- Opening Delimiter -
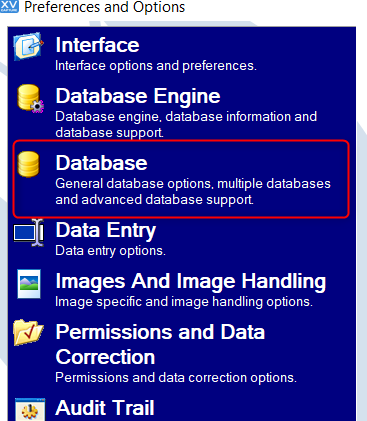Click the yellow Database cylinder icon
The image size is (367, 421).
click(28, 164)
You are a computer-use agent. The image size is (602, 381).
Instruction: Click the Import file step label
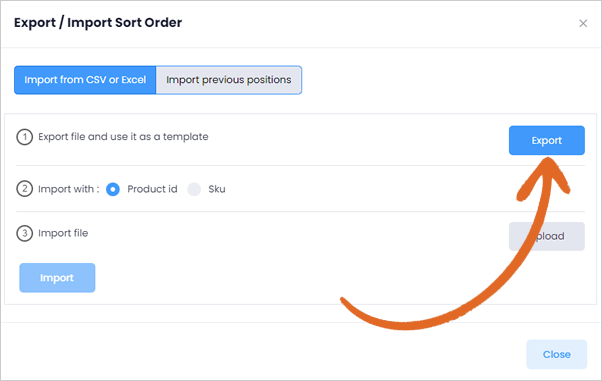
- Closing Delimiter -
The range runs from the line containing "You are a computer-use" through the end of the entries; print those lines exactly and leave the pictures out.

● TASK RESULT:
You are a computer-use agent. The image size is (602, 381).
Instruction: Click the Import file step label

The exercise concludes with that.